- Effective asking rents dropped 2%–8% across most Florida markets in the year ending Q2 2025, with Naples and Cape Coral seeing the steepest declines.
- The deepest rent cuts align with markets experiencing the largest supply increases, in some cases at two to four times the national pace.
- Only Tallahassee, Gainesville, and Port St. Lucie saw rent growth above the national average, driven in part by slower inventory expansion.
As reported by RealPage, Florida’s rental market is feeling the weight of a multi-year apartment building boom. With new units flooding the market and pandemic-era migration patterns leveling off, most metro areas are seeing rents trend downward.
Markets With the Largest Rent Declines
Naples posted a 7.5% annual decline in effective asking rents, while Cape Coral rents were down 6.6% year-over-year as of Q2 2025. Crestview and North Port saw drops of 4%–5%, and larger markets like Jacksonville and Orlando experienced a softer 2.5% decline.

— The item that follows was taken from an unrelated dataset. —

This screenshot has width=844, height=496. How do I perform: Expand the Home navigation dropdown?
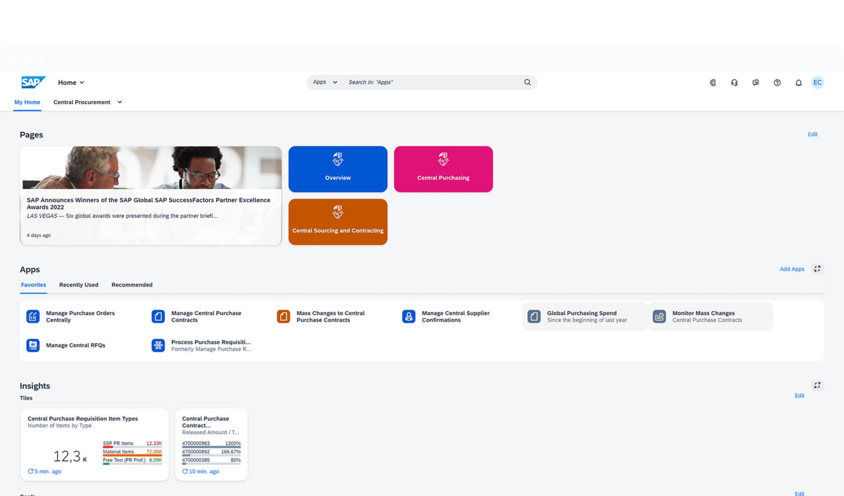[83, 83]
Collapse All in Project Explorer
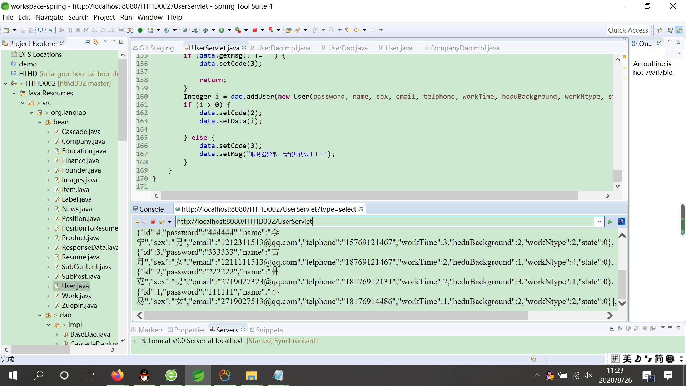Viewport: 686px width, 386px height. 87,42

Moderate Declines and Limited Growth
In Lakeland, Deltona, West Palm Beach, Fort Lauderdale, Palm Bay, and Pensacola, rent cuts were less than 2%. Tampa, Gainesville, and Miami posted slight rent increases, though all remained below the US average of 0.8%. The outliers were Tallahassee (up 2.7%) and Port St. Lucie (up 4.1%), the only Florida markets beating national growth rates.

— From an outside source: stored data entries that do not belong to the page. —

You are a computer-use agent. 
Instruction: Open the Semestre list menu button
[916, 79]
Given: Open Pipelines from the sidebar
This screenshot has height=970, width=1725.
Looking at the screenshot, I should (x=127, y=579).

Supply Growth Driving Price Pressure
Inventory growth is a key factor. Only Tallahassee, Gainesville, and West Palm Beach saw new supply additions below the national average in the past year. By contrast, Cape Coral, North Port, Lakeland, and Jacksonville are adding apartments at two to four times the national growth rate of 2.7%, creating stiff competition for landlords.

Why This Matters
As Florida’s rapid construction pace continues to push vacancy rates higher, rent growth will likely stay muted. Markets with slower supply pipelines may hold pricing power, while high-build metros will remain under pressure.
What’s Next
Unless construction slows materially or demand accelerates, Florida’s rent softness is poised to persist, especially in markets with large project pipelines nearing completion.